▸ **Work instruction**
Begin at the line holding "Task: Click the Matthew Ramsay analyst link" and set down exactly each line through the last one below, omitting pictures. Include nothing else.

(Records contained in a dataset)
§ §

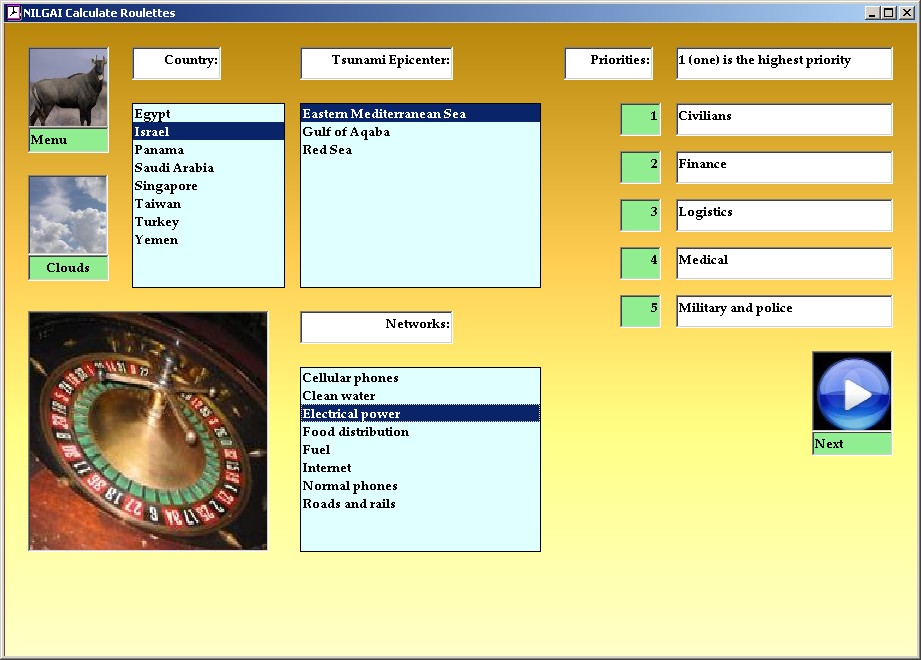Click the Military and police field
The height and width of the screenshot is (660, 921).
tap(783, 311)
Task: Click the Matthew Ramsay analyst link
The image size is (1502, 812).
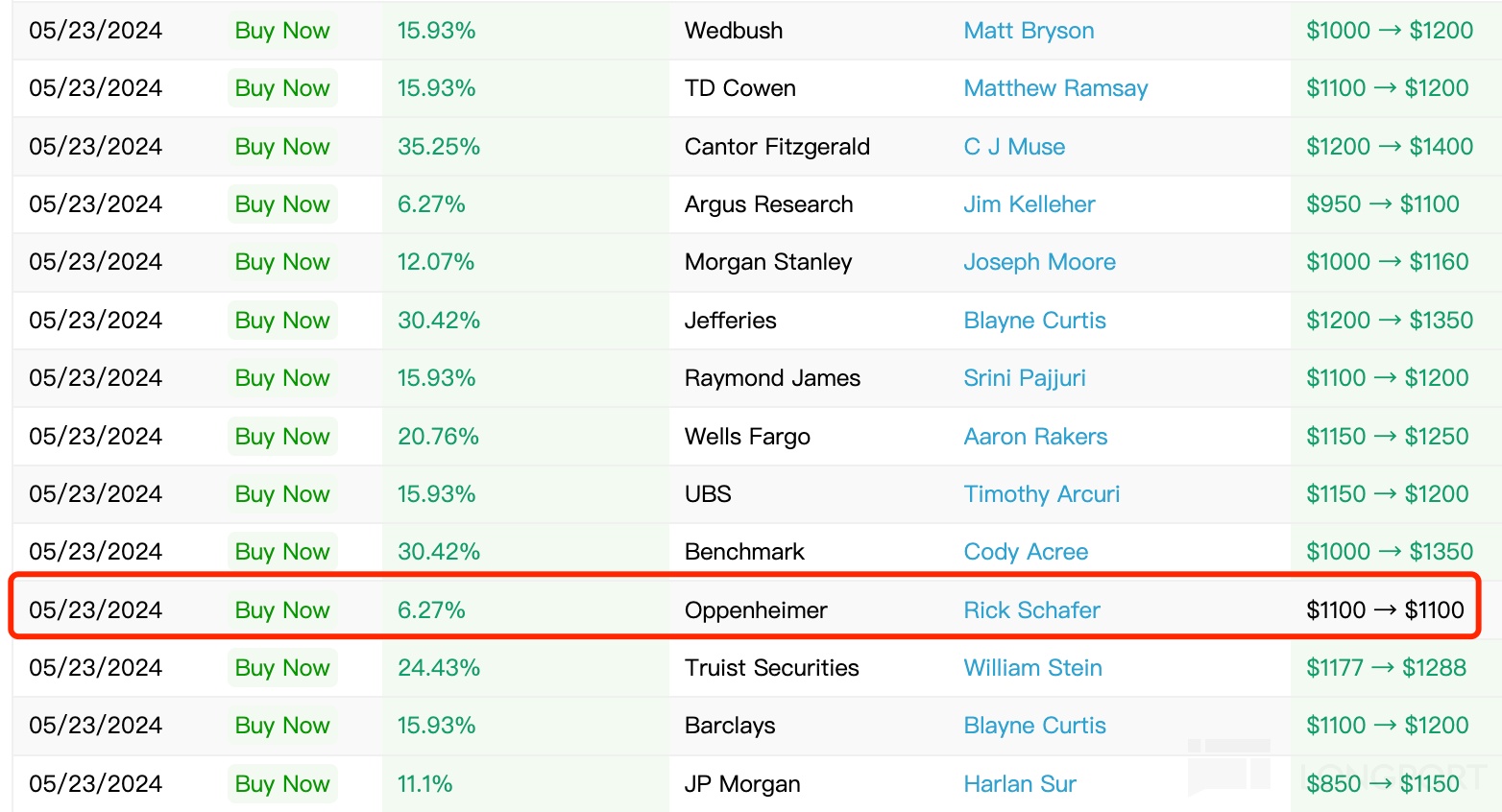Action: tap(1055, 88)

§ §

▸ **Task result**
Task: Click the Matthew Ramsay analyst link
The image size is (1502, 812).
Action: tap(1055, 88)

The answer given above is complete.